Ryan mengerutkan keningnya sebentar lalu menatap Steve yang tampak fokus mengemudikan mobilnya. Dia memang sengaja ingin membuat Steve memiliki sedikit waktu bersama adik perempuannya itu.
"Rebecca datang hari ini. Jika aku tak menyambutnya, dia bisa berulah seperti biasanya," jelas Ryan pada lelaki itu.
Rebecca adalah klien Ryan yang sangat sulit ditangani.

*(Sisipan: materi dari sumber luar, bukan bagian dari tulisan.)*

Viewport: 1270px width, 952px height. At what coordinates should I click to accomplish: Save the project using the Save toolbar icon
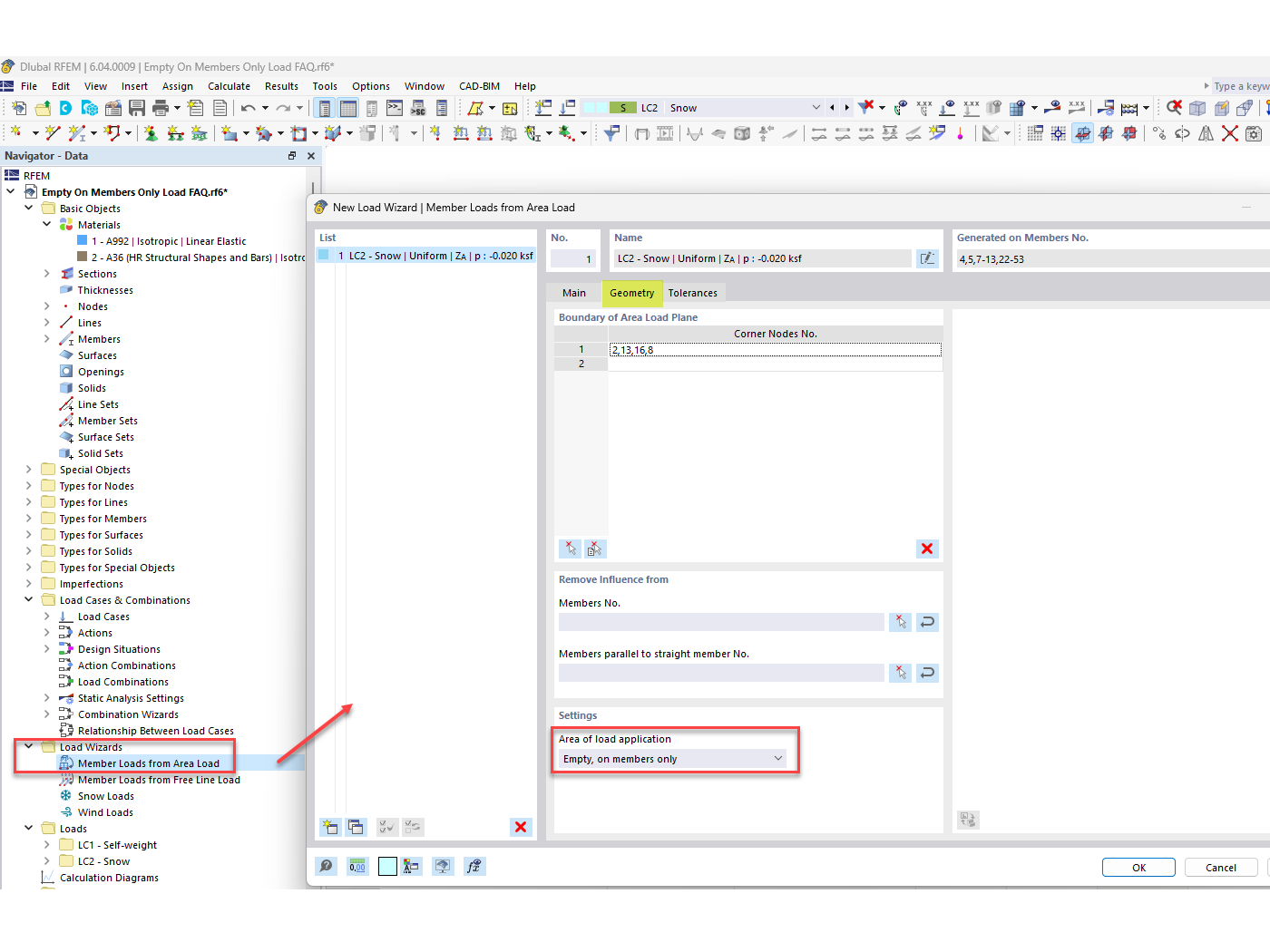[x=138, y=107]
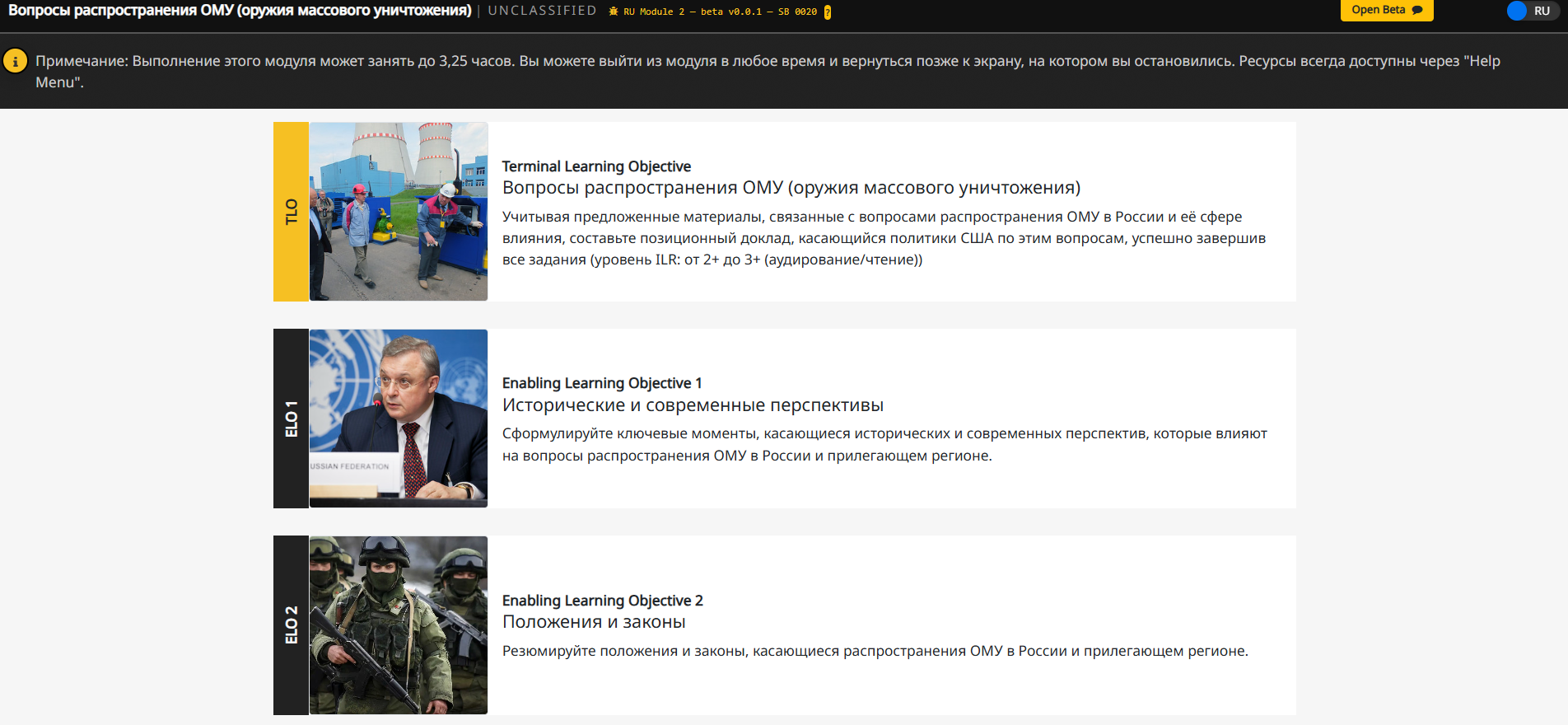Click the Enabling Learning Objective 1 heading

601,383
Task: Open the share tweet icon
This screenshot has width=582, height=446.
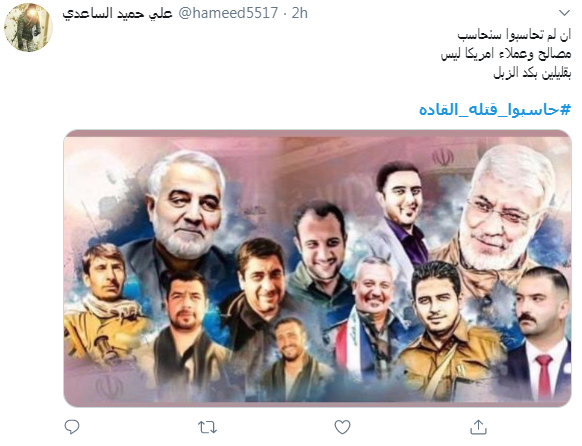Action: [478, 427]
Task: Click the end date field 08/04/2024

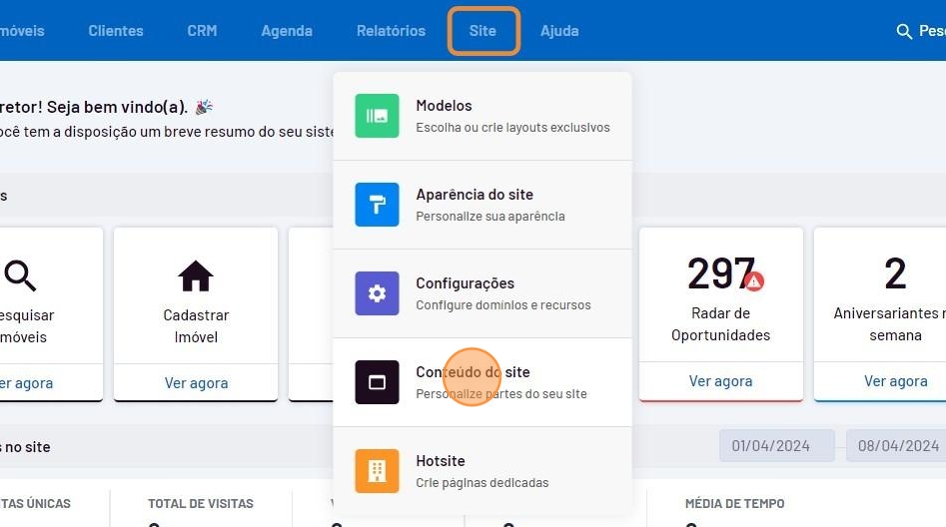Action: pos(895,446)
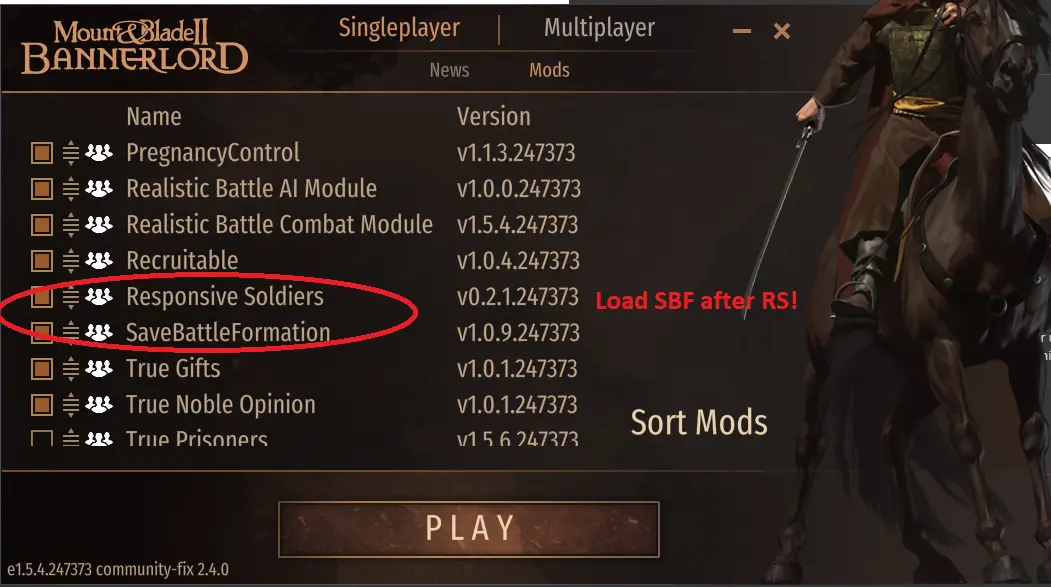Click the reorder handle next to True Gifts
1051x587 pixels.
tap(70, 369)

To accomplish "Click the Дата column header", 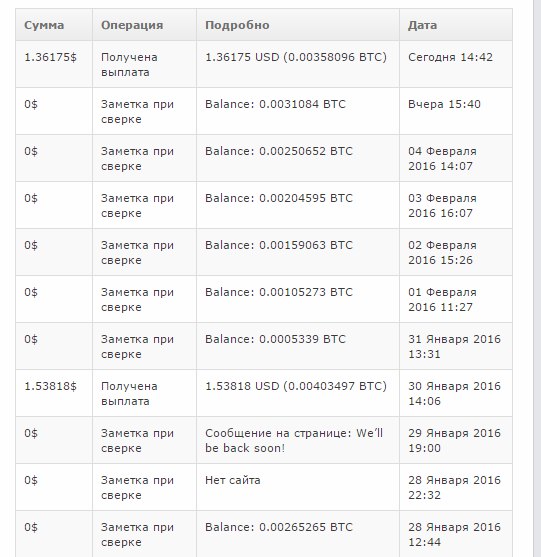I will tap(456, 25).
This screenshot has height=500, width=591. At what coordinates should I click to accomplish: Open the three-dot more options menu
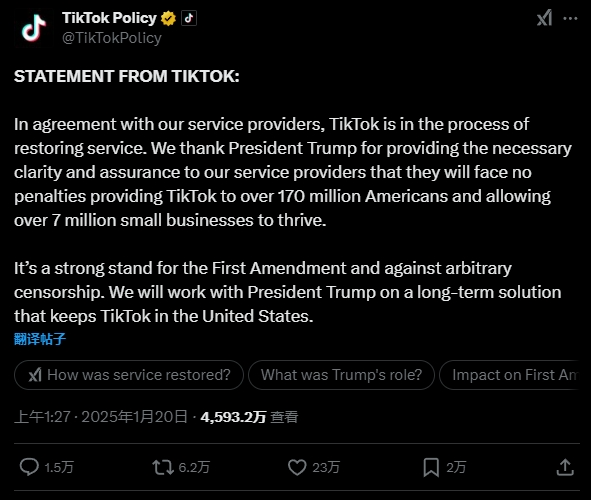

Dia akan membatalkan bisnisnya jika bukan Ryan sendiri yang membicarakan kontrak kerjasama mereka. Kebetulan sekali, mereka sedang bekerjasama dalam penjualan sebuah perkebunan milik keluarganya. Kebetulan perusahaan Ryan lah yang membantunya untuk melakukan beberapa transaksi dengan calon pembeli.
Mau tak mau, Steve melakukan mobilnya cukup kencang menuju ke perusahaan. Dia tak ingin sosok perempuan yang disebutkan oleh Ryan berulah di kantor mereka.
Setelah melalui perjalanan panjang yang cukup lama, mobil itu akhirnya berhenti di sebuah gedung perkantoran beberapa lantai milik Keluarga Fernandez. Ryan langsung keluar begitu saja tanpa mengatakan apapun pada Steve dan juga Reine. Entah apa yang terjadi di dalam mobil, dia tak peduli.
"Nyonya Rebecca sudah menunggu Anda di ruang meeting," ucap seorang perempuan cantik yang bekerja di bagian resepsionis dari kantor itu.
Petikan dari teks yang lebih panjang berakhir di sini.